**** Text provided ****
Ladies and gentlemen, thank you for standing by and welcome to the Sprague Resources LP Third Quarter 2019 Earnings Conference Call. [Operator Instructions] After the speakers' presentation, there will be a question-and-answer session. [Operator Instructions]

I would now like to hand the conference over to your speaker today, David Glendon, President and CEO. Please go ahead, sir.

David C. Glendon -- President and Chief Executive Officer

Thank you, Sonia. Good afternoon everyone, and welcome to Sprague Resources Third Quarter 2019 Conference Call.

Joining me today are David Long, our Chief Financial Officer and Paul Scoff our Vice President and General Counsel. I'd like to remind listeners that some of today's call will include forward-looking statements. These statements are based on our current expectations, which we believe to be reasonable as of today's date and Sprague does not undertake any obligation to update any forward-looking statements to reflect new information or future events.

Actual results may differ significantly because of risks and uncertainties that are difficult to predict. Please refer to our 10-K for a list of risk factors, which could cause our actual results to differ from anticipated results and review our 10-K, 10-Q, current reports and other filings with the SEC. We also describe our business using certain non-GAAP financial measures. Reconciliations of these measures to comparable GAAP measures are available in our non-GAAP quarterly supplement and our earnings press release. Both of which can be found in the Investor Relations section of our website.

In the third quarter of 2019 Sprague generated total adjusted gross margin of $52 million, representing a 12% increase over last year's $46 million. Adjusted EBITDA of almost $14 million was 60% greater than 2019s comparable figure, as strong cost discipline resulted in a nearly one to one ratio of gross margin to EBITDA increases. Although the seasonal nature of our business generates lower results in the second and third quarters we're encouraged by the trend of improving operating results versus 2018.

In particular, we've seen our new customer acquisition efforts bear fruit in each of our three business segments. In refined products we're gaining new delivered accounts by collaborating with our wholesale customers on transportation requirements, leveraging their existing assets to reap efficiency gains. In natural gas, our investment in technology is enabling greater productivity in our customer quoting process. The additional speed and creativity and responding to customer requirements for pricing solutions has been accompanied by both account and volume growth.

Our Materials Handling business has also seen new long-term contracts at our brands in Portland facilities, with capital investments in tankage conversions. Looking forward, we are seeing the effects of IMO 2020, an expected uptick in distillate demand reflected in a much tighter forward curve. As I've noted in the past, Sprague can benefit from either healthy contango structures or storage generates incremental value or real backwardation when our logistics expertise proves invaluable in high demand periods. We also continue to follow congressional action regarding the reinstatement of the biodiesel blenders tax credit.
**** Information supplied ****
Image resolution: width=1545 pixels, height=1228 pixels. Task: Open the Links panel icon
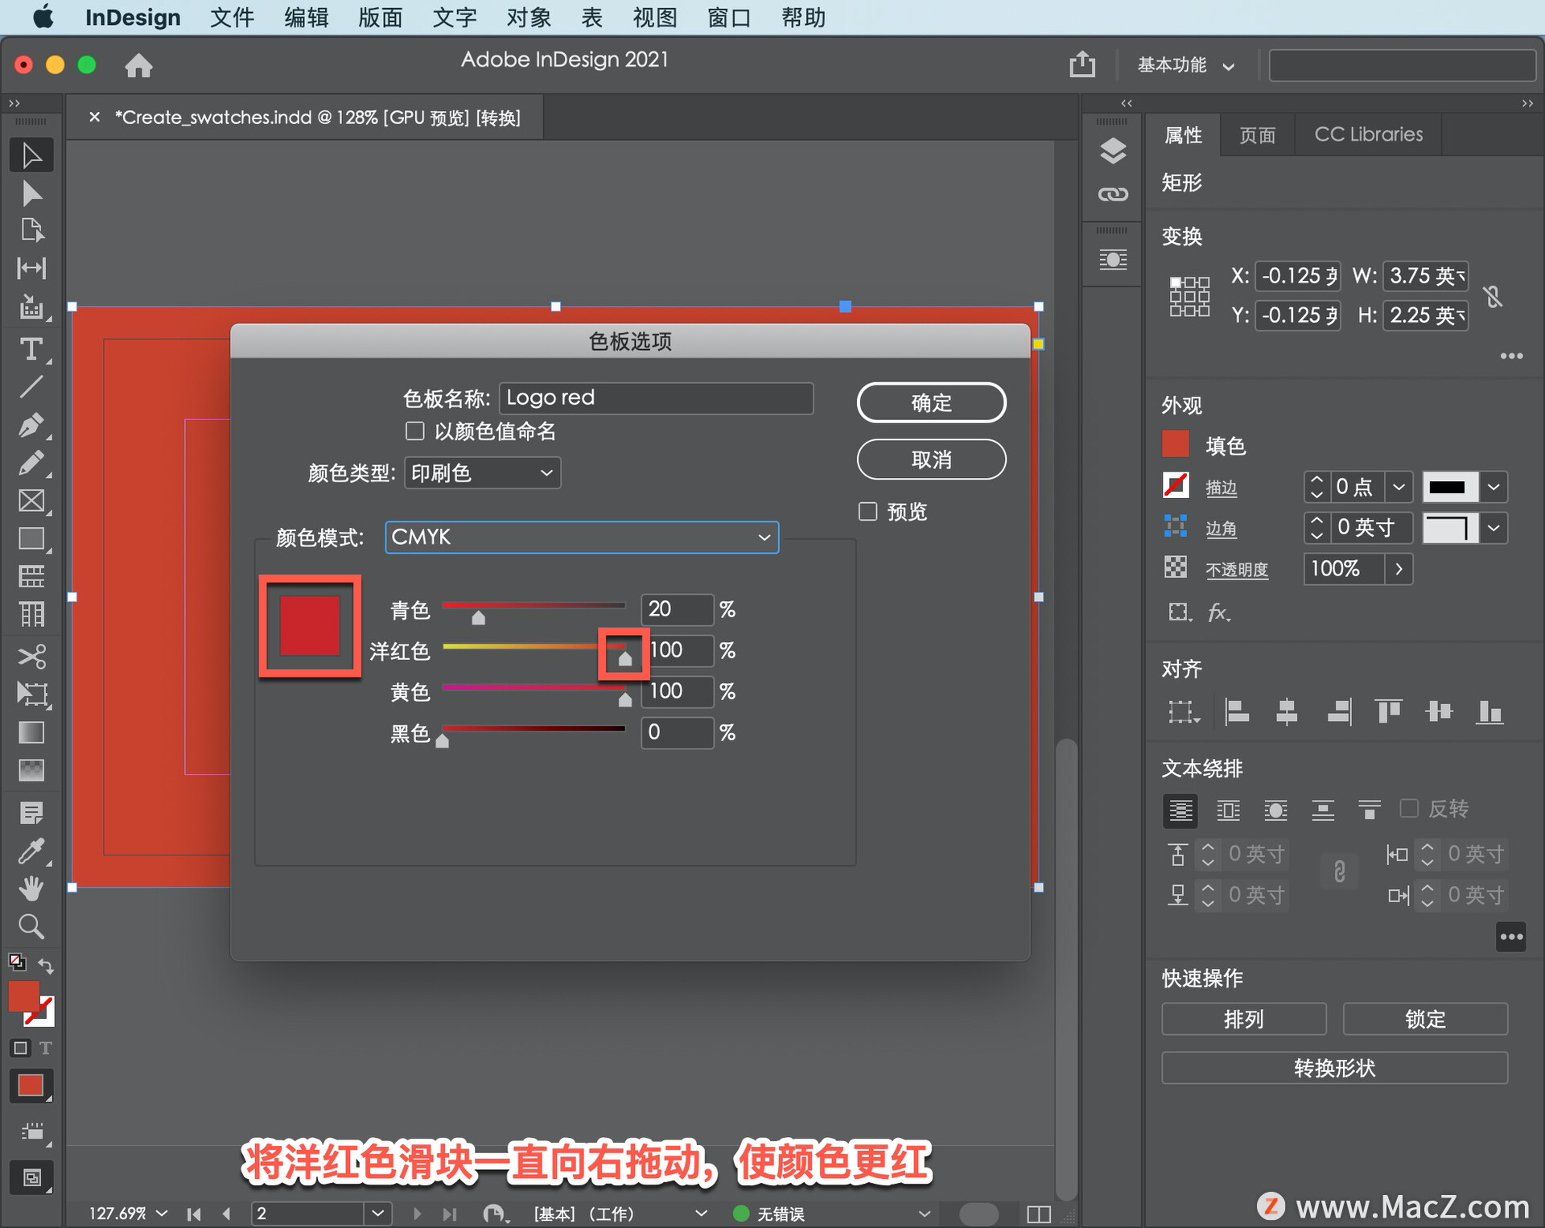point(1112,194)
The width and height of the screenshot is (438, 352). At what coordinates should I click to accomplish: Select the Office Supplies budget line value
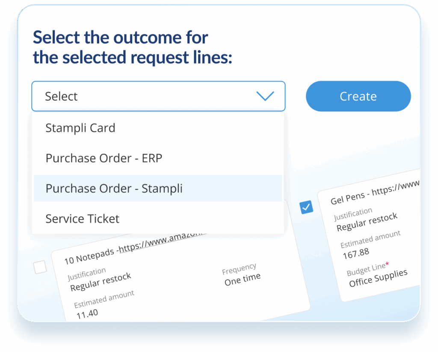378,278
****
* _Do this_: Please reproduce the earnings call transcript above word for word, everything from "David C. Glendon" down to "or future events.".

* _Answer to this problem_:
David C. Glendon -- President and Chief Executive Officer

Thank you, Sonia. Good afternoon everyone, and welcome to Sprague Resources Third Quarter 2019 Conference Call.

Joining me today are David Long, our Chief Financial Officer and Paul Scoff our Vice President and General Counsel. I'd like to remind listeners that some of today's call will include forward-looking statements. These statements are based on our current expectations, which we believe to be reasonable as of today's date and Sprague does not undertake any obligation to update any forward-looking statements to reflect new information or future events.